1. Since alpha is an r-cycle, the alpha=(i_1,i_2,...,i_r), where i_k means
i sub k. The cycle (i_1,i_2,...,i_r) means that alpha(i_1)=i_2, alpha(i_2)=i_3,
..., alpha(i_k)=i_(k+1), ..., alpha(i_r)=i_1.
For example, alpha=(123), the alpha(1)=2, alpha(2)=3, alpha(3)=1.
We consider alpha^k (alpha to the kth power) and focus on i_1.
alpha(i_1)=i_2, alpha^2(i_1)=alpha(alpha(i_1))=alpha(i_2)=i_3.
And so on. Then alpha^k(i_1)=i_(k+1) if k<r.
If k=r, then alpha^r(i_1)=alpha(alpha^(r-1)(i_1))=alpha(i_r)=i_1.
Thus alpha^k(i_1)=i_1. similarly, alpha^k(i_t)=i_t for all 1<=t<=r.
Therefore, alpha^k=1.
2. There are many ways to define an even permutation. An easy way is to count
the number of swaps in which a permutation can be express. If the number is
even, then the permutation is even.
For example, (123)=(13)(12) has 2 swaps, then (123) is even.
(1234)=(14)(13)(120 has 3 swaps, then (1234) is odd.
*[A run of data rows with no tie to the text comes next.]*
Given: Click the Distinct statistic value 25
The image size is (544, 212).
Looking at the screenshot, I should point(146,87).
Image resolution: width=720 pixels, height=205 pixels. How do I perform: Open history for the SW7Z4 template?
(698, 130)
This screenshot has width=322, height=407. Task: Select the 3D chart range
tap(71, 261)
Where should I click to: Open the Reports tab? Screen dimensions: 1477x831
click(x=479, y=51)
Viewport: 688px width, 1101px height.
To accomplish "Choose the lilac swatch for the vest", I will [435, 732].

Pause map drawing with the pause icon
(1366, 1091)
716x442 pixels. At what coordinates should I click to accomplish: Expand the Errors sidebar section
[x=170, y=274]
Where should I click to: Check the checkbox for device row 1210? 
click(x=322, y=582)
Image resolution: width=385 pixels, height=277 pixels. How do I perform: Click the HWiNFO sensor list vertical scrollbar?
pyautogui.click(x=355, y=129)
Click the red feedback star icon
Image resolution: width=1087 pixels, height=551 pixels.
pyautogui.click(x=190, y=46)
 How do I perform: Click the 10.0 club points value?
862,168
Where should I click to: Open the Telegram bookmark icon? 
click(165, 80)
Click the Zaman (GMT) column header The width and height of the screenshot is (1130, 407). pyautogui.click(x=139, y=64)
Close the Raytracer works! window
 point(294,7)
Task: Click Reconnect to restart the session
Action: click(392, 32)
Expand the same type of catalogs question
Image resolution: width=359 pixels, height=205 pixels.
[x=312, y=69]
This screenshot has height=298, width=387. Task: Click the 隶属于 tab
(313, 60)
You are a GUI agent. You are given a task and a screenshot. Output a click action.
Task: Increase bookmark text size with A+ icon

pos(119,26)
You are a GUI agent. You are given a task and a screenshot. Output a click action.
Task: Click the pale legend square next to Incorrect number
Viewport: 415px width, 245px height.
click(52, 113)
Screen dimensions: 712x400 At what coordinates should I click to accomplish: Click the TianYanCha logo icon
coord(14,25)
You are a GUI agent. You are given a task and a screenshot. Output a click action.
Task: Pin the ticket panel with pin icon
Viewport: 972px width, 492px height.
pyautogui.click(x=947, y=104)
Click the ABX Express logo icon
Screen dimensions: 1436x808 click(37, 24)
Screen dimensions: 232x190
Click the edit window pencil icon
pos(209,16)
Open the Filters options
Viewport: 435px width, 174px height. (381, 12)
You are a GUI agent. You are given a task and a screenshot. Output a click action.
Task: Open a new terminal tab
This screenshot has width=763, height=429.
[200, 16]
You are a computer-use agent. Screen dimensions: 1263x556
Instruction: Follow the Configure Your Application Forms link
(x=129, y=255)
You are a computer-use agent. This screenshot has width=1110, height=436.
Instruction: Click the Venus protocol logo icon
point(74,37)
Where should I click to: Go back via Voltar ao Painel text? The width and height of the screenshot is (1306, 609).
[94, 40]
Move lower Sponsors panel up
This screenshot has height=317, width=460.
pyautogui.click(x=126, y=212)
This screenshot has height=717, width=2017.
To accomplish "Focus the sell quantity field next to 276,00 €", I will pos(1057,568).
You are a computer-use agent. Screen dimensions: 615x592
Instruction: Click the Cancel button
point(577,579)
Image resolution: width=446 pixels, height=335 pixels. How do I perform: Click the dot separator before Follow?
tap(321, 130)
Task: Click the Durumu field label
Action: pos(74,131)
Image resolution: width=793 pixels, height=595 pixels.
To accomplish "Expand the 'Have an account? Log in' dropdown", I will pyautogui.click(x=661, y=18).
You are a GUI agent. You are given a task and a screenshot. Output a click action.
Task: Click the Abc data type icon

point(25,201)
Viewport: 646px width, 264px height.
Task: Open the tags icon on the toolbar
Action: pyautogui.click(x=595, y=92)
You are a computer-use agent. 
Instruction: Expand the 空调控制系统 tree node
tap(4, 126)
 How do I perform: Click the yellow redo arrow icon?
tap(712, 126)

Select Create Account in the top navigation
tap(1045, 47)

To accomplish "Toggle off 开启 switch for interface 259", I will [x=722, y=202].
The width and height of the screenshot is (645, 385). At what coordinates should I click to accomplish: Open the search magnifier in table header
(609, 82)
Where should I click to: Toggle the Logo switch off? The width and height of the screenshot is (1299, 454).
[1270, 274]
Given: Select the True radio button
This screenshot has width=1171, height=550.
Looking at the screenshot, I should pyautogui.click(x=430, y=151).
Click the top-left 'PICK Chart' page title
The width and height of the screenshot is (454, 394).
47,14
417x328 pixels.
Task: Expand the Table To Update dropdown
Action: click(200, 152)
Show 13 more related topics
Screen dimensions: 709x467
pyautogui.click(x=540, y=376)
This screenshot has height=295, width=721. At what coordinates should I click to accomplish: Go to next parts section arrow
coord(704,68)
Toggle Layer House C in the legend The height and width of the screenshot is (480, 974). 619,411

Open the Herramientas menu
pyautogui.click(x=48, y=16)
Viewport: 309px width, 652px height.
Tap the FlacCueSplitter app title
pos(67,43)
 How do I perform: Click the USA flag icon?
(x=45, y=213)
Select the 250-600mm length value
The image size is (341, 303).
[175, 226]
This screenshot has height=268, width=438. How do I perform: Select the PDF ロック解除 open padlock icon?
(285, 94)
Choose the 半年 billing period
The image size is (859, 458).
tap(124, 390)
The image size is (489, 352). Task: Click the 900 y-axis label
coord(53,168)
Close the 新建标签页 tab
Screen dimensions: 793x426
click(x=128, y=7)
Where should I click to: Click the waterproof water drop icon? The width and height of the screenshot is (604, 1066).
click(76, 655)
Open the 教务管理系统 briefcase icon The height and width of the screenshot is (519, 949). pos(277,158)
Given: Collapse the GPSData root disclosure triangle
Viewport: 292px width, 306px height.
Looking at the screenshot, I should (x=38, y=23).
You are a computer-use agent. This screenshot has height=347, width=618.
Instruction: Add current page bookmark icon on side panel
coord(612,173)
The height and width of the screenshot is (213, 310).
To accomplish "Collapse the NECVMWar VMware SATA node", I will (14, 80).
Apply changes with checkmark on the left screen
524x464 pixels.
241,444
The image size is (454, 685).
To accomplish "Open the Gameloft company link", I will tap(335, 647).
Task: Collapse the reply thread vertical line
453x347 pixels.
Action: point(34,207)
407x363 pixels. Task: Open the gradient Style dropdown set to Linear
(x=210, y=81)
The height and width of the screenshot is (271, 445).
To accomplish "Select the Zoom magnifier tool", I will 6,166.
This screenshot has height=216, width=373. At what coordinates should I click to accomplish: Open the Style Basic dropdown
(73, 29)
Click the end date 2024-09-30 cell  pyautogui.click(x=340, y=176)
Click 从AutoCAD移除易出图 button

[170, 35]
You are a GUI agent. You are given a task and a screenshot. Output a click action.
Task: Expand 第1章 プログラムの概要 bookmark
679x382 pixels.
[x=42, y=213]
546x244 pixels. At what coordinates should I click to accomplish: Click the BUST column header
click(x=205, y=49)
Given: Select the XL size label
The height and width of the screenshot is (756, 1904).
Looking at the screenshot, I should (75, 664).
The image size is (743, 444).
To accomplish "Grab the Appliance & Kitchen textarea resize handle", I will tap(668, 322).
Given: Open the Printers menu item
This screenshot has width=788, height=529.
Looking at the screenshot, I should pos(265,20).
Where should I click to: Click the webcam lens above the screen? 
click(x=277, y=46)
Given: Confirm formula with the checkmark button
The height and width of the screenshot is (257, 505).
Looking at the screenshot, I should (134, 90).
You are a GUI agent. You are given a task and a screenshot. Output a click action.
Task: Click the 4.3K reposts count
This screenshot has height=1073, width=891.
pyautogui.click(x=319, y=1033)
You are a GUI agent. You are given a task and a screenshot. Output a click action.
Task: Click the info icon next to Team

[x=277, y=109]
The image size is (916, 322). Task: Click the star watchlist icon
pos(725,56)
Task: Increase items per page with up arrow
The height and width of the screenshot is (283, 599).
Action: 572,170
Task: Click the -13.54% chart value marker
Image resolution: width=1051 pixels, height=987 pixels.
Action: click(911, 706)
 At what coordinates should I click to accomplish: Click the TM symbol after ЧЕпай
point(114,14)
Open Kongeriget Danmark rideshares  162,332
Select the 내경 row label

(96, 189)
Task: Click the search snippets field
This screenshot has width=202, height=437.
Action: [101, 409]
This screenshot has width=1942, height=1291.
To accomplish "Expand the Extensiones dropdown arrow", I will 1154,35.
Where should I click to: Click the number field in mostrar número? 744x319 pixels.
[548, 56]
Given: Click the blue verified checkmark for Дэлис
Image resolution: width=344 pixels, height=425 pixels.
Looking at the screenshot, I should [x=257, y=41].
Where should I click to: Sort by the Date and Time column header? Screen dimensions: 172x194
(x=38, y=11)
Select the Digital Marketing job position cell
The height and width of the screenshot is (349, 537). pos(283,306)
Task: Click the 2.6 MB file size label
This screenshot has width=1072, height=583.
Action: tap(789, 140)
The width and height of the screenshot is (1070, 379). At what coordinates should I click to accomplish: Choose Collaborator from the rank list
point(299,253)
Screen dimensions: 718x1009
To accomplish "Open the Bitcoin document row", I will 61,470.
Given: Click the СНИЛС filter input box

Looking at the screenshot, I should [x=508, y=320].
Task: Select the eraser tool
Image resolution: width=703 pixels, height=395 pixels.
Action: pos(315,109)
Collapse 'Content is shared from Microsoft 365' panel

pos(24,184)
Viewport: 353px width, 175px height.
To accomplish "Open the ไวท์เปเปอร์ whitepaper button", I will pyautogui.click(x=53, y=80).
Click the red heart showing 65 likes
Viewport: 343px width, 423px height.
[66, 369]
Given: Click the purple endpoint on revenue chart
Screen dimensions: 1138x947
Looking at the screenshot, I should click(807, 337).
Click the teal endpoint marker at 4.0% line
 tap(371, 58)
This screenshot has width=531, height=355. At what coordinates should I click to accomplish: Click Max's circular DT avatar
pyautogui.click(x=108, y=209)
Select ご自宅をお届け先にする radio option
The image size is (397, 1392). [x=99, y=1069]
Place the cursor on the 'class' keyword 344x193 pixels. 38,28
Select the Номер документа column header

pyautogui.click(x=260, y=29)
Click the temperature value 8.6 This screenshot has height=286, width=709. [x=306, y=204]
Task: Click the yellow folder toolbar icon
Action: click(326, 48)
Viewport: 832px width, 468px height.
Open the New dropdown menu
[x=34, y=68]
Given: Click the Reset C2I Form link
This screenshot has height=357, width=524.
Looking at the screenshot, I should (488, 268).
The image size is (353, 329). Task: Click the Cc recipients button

For an r-cycle alpha=(i_1,i_2,...,i_r), it is easy to verify that
(i_1,i_2,...,i_r)=(i_1,i_r)(i_1,i_(r-1))...(i_1,i_2) and thus alpha can be
presented in r-1 swaps. So an r-cycle is even if and only if r-1 is even, if
and only if r is odd.
3. It seems that you did not finish the statement of this problem.